◆ Given instruction: Find every line below that contains the word "item", and copy each one out in full. Matching is case-sensitive.

◆ Data to use:

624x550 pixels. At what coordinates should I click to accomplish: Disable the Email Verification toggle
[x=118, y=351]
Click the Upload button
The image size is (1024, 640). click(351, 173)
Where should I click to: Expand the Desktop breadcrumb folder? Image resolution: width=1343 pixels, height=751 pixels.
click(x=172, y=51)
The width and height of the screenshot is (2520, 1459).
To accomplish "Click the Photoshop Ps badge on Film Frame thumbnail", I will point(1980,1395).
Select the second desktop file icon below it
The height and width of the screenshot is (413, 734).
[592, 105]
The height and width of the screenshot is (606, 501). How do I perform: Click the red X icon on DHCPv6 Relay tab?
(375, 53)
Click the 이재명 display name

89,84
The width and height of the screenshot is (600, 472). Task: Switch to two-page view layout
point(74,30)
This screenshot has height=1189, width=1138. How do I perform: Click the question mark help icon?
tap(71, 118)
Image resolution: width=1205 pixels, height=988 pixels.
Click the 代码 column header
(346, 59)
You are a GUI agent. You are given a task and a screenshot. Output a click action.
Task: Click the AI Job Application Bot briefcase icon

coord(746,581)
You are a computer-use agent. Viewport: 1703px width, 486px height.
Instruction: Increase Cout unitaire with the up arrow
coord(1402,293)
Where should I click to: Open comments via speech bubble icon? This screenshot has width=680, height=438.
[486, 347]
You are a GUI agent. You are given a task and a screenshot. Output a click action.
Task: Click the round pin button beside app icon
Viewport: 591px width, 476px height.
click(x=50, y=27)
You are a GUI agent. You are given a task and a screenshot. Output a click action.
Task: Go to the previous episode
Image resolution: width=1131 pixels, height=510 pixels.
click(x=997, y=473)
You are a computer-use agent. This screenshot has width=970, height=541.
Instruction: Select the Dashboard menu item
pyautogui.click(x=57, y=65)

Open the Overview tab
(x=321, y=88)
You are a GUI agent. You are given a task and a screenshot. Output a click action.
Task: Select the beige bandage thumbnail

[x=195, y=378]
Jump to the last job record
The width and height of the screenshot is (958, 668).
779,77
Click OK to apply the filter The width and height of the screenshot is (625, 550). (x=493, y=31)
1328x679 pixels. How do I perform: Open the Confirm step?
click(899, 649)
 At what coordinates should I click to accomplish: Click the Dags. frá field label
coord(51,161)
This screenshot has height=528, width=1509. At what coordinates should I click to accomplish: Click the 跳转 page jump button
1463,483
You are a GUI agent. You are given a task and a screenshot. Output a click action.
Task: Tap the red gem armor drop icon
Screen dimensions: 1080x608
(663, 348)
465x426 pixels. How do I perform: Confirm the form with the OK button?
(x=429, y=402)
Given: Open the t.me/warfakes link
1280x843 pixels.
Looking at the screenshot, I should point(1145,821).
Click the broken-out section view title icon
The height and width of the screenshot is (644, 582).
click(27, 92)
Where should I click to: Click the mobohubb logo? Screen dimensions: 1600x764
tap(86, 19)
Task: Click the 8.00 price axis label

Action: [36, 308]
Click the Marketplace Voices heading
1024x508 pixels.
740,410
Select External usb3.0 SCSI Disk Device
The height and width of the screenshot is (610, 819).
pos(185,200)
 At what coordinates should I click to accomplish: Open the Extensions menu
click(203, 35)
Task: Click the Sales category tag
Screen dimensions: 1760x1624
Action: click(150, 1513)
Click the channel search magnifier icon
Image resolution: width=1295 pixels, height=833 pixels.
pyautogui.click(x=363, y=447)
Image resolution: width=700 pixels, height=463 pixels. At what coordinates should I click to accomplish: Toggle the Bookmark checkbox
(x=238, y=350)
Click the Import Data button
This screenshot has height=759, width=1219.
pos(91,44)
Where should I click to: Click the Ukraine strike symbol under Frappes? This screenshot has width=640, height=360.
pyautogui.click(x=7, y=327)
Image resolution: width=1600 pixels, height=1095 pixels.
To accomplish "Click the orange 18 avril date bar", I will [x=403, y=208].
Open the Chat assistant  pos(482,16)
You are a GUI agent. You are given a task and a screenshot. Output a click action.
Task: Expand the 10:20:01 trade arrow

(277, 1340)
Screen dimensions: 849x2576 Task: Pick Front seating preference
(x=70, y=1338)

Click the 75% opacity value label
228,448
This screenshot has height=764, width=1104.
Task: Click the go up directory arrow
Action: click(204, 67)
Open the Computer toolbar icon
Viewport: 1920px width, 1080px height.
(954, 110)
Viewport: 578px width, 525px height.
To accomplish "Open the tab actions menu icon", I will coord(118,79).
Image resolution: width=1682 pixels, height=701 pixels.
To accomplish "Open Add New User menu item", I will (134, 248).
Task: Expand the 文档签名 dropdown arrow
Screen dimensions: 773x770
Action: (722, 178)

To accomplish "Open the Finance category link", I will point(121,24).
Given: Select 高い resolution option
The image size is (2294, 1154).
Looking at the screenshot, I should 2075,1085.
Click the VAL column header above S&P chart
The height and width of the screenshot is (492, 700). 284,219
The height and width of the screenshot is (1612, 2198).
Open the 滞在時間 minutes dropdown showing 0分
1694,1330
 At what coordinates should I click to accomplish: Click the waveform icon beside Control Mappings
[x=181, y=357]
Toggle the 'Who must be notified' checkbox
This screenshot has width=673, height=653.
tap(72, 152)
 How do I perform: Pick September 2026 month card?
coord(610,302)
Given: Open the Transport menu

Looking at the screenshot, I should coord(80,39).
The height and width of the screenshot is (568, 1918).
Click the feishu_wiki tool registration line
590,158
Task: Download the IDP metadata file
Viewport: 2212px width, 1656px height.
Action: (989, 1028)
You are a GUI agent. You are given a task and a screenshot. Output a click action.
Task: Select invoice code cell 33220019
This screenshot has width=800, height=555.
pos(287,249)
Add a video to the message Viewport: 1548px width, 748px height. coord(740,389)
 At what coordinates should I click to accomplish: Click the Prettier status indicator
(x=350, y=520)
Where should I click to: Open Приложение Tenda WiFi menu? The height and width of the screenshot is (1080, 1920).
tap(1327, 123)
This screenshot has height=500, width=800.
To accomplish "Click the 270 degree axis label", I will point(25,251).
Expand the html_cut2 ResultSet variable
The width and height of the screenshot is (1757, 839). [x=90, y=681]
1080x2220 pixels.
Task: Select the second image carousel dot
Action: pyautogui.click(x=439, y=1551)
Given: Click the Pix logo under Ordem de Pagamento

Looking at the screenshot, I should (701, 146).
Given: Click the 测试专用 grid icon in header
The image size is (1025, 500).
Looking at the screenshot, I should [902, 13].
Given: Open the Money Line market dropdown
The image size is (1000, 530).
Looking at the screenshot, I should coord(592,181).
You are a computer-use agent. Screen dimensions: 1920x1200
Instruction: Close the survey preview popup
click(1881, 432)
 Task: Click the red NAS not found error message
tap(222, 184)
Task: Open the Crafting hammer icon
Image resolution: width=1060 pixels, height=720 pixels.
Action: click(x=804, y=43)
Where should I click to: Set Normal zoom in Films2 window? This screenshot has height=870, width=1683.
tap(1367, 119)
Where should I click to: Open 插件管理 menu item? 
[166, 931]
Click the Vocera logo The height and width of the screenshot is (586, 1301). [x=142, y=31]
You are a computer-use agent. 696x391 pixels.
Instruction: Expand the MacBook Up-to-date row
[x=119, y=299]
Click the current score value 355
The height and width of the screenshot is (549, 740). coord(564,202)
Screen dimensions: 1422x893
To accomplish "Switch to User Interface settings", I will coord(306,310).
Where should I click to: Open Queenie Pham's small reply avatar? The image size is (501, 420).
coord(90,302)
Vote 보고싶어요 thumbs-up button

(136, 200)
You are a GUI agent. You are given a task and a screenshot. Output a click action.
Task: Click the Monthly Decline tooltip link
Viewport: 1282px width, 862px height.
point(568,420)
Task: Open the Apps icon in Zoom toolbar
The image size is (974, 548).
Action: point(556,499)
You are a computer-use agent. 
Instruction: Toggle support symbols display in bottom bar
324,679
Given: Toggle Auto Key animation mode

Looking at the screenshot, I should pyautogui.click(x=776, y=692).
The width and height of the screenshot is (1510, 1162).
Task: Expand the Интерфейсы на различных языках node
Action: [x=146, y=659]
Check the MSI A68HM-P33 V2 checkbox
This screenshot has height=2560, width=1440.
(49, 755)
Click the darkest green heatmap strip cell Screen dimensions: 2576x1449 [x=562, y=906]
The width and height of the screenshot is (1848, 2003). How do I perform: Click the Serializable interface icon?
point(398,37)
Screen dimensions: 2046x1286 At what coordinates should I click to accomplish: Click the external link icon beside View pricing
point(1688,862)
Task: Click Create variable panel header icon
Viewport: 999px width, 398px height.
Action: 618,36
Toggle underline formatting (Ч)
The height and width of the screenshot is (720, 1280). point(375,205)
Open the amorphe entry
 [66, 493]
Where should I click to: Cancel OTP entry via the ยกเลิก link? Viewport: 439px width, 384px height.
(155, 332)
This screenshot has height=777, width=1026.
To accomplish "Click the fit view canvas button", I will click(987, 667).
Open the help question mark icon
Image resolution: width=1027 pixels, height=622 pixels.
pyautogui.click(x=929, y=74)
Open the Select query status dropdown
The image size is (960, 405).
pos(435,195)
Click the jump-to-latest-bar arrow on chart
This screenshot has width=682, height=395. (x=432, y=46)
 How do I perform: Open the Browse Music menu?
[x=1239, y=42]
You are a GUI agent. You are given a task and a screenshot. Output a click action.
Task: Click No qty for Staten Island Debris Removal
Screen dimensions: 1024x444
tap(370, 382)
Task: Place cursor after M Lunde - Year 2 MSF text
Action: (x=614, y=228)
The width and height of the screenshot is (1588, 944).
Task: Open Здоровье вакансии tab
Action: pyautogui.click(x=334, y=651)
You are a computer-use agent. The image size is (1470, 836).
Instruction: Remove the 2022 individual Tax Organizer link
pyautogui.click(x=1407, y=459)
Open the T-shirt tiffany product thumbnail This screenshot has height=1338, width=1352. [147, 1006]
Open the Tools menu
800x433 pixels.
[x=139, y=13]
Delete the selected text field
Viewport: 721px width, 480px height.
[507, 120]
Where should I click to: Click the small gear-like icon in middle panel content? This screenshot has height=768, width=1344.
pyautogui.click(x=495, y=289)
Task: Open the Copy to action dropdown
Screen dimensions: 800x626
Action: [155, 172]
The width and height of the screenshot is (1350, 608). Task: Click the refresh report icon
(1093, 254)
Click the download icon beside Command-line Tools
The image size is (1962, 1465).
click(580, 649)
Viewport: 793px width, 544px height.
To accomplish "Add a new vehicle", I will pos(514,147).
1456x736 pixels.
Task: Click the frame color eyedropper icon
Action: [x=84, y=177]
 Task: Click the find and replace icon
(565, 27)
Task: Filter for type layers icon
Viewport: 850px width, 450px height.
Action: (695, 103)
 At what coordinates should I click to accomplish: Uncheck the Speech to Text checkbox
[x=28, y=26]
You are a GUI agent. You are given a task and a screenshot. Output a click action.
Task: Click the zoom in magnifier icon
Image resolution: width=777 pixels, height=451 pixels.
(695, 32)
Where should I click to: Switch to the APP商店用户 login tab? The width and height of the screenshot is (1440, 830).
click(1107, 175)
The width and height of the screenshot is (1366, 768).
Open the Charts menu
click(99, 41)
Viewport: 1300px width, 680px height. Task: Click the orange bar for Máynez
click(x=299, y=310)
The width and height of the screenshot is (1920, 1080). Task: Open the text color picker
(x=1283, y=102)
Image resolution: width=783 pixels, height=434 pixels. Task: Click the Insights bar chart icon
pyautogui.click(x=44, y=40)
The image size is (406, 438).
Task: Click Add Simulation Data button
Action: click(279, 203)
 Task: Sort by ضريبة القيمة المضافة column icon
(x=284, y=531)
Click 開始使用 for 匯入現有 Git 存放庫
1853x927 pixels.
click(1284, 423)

◆ Exercise answer:
Instruction: Select the Dashboard menu item
To accomplish "Open Add New User menu item", I will (134, 248).
Where should I click to: Open 插件管理 menu item? 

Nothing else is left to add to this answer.